Workers’ Compensation is the great compromise between capital and labor (take note, Governor Walker). In the late 19th century, workers who were injured on the job had only one course of action—to sue the owner for creating a workspace or job that was negligently unsafe. The problems with this system were multiple. First of all, negligence can be difficult to prove. You must establish that the owner owed the employee a duty of care, that the employer breached that duty of care, that the breach proximately caused injuries, and that the employee suffered actual damages. You can see where the problems might arise. What if the owner kept a safe workspace and the work was inherently dangerous under the best conditions? What if another employee’s negligence caused the accident? What if the accident was a cumulative injury caused by the employment over a number of years? There were also practical considerations. Negligence cases cost money, and injured workers often do not have the resources to mount such a case. On the employer’s side, these cases were a nightmare that took large amounts of resources to defend and occasionally resulted in huge verdicts against the company.
So the two sides came together, and they created workers’ compensation. Under workers’ compensation laws, all employers must purchase insurance to cover their workers.
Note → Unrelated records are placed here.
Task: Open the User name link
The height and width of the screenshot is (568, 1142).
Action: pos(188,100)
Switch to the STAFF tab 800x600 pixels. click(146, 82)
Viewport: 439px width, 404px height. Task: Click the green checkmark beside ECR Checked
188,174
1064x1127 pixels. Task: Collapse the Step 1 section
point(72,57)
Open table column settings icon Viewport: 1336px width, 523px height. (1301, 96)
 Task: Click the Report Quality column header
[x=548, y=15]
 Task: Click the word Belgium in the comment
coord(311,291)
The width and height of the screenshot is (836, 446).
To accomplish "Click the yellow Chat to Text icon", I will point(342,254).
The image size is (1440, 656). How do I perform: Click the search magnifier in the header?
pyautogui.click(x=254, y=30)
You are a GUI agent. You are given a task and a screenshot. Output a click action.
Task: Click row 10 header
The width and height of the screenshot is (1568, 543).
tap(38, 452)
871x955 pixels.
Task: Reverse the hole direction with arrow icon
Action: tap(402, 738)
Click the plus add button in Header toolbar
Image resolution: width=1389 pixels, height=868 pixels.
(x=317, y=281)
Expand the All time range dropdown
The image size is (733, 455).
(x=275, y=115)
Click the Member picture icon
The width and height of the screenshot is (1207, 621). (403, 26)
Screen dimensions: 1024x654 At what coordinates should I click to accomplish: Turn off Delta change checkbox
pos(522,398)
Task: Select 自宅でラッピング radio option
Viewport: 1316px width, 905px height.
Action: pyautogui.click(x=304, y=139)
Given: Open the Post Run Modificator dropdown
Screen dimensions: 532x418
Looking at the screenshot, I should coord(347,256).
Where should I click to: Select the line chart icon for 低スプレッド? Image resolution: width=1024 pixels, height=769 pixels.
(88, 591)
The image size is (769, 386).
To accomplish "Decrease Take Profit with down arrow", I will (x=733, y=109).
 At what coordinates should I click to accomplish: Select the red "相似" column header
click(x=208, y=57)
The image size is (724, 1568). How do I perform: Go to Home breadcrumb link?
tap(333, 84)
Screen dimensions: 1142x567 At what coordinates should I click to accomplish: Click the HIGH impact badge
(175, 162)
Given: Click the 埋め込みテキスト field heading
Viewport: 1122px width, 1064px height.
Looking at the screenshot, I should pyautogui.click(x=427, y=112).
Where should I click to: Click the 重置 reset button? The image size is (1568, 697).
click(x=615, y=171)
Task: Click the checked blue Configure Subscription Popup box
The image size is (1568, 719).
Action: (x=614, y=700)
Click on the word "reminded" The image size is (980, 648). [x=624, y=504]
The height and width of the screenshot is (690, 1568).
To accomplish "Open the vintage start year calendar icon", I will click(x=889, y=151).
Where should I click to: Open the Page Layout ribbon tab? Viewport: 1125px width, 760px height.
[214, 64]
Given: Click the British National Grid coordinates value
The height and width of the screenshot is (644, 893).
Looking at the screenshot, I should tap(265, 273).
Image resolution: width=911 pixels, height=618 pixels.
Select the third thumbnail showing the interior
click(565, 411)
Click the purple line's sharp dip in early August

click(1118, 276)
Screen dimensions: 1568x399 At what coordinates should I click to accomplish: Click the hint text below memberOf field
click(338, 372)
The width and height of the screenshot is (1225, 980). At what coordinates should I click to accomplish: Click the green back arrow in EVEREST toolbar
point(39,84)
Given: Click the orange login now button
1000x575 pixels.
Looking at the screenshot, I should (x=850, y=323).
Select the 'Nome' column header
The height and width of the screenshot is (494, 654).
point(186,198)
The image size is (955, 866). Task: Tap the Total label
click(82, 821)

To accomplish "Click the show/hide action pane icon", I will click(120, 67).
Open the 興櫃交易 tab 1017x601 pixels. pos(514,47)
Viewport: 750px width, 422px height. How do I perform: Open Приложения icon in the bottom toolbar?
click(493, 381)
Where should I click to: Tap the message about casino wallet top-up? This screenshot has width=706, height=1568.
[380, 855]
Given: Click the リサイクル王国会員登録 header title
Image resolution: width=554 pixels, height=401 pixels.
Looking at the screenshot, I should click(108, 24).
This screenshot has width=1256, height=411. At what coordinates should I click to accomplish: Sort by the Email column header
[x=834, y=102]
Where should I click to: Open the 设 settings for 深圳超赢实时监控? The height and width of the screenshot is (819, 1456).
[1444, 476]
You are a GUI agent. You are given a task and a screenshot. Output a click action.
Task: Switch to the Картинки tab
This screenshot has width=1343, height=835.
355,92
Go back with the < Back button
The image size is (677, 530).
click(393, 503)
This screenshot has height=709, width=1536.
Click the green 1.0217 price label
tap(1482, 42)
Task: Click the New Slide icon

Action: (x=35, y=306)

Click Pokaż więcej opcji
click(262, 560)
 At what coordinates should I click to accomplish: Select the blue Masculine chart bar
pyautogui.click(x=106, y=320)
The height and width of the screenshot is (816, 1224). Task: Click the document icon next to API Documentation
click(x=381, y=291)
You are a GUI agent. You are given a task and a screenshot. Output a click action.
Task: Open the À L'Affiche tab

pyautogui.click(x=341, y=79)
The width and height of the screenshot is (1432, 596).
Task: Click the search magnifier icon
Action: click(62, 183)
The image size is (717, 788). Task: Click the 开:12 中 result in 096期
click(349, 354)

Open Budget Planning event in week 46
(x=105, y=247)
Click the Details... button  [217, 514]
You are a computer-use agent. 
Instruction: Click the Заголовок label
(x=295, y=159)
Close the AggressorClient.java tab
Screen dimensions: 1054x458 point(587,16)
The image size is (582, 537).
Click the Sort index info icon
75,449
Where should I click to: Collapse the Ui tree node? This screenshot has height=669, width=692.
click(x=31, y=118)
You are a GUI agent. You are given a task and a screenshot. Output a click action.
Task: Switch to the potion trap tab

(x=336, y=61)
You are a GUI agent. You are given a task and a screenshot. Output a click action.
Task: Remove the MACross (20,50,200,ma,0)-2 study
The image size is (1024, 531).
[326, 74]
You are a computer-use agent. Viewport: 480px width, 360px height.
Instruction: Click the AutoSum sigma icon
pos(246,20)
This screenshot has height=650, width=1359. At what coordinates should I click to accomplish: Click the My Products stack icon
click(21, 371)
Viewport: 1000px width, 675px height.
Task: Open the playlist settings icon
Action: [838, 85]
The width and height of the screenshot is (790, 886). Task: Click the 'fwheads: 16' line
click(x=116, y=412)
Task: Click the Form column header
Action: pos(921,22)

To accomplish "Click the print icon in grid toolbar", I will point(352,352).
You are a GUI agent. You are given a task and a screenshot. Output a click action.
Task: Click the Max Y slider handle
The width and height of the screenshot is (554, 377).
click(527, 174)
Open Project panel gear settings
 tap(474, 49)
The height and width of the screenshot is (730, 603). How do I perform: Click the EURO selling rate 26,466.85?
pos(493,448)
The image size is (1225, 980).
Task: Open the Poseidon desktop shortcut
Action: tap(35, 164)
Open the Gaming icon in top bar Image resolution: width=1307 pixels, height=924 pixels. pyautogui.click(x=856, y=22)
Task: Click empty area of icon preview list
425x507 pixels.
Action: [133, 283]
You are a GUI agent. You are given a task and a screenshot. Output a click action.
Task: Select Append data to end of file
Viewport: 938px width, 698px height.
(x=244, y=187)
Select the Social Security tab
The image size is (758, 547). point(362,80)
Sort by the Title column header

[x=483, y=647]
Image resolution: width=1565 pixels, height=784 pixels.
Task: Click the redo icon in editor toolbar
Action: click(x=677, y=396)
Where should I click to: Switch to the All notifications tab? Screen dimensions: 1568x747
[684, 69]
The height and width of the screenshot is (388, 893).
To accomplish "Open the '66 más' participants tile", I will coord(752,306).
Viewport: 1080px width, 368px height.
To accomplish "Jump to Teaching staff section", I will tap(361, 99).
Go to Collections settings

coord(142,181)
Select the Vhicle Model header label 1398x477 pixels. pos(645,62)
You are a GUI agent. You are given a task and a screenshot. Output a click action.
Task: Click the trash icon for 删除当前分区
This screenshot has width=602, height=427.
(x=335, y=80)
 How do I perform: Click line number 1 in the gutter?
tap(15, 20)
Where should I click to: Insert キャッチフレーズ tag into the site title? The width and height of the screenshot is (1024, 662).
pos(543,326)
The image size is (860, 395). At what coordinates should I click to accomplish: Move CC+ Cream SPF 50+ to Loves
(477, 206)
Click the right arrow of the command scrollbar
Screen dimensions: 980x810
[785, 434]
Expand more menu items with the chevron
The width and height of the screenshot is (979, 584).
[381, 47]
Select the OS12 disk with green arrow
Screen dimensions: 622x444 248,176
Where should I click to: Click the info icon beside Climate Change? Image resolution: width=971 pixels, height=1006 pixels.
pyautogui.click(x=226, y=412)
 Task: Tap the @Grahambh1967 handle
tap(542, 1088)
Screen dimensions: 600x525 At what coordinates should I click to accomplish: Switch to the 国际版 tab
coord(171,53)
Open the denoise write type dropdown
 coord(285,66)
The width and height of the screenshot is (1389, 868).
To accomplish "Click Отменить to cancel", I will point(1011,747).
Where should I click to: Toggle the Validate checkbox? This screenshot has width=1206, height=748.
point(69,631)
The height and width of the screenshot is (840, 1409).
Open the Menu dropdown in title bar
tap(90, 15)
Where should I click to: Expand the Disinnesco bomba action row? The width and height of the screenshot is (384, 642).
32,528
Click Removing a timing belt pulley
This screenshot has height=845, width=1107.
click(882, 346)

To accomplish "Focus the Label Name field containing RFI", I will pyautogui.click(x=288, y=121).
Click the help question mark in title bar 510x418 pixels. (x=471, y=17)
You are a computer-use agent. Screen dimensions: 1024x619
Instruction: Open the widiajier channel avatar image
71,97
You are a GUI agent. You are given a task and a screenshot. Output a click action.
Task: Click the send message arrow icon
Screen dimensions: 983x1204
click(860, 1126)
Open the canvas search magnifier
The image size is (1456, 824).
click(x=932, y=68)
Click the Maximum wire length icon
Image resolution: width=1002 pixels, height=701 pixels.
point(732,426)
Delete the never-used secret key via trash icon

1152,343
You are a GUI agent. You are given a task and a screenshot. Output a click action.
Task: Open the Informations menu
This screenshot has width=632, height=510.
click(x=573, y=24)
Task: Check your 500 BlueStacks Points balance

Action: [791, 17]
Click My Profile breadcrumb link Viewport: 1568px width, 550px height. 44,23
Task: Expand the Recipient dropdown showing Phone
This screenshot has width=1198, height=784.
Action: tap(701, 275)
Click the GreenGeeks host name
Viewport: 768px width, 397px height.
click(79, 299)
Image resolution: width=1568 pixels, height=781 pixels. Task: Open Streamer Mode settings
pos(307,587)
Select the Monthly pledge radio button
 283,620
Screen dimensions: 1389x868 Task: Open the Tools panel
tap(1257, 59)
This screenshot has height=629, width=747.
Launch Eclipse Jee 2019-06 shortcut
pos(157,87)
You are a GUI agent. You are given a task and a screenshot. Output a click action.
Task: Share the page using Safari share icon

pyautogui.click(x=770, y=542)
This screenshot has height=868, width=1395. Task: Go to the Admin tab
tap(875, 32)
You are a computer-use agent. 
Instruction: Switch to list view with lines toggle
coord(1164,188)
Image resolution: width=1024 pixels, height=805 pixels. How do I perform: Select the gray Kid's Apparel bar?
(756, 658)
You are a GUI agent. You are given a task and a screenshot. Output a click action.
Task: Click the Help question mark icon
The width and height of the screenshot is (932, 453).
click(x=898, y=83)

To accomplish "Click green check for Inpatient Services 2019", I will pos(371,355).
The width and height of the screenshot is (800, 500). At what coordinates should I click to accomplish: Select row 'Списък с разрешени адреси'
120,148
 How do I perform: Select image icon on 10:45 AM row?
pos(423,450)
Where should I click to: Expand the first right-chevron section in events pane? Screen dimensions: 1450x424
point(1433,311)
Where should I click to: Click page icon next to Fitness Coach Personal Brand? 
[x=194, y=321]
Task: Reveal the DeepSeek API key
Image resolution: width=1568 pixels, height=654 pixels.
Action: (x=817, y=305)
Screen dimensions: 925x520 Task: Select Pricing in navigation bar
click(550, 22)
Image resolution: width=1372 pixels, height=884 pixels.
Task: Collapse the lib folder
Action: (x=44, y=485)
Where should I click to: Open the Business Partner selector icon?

If a worker becomes injured during the course of her employment, she is entitled to workers’ compensation, which includes medical damages, lost wages, and compensation for any partial or total impairment the employee suffers as a result of the injury. The trade-off is employees do not have to prove negligence—only that the injury occurred as a part of work—and employers cannot be sued for any additional damages in court. It is a good system because employees know they will be covered if they get injured in the course of employment, and companies can limit the cost of doing business to a predictable annual insurance payment.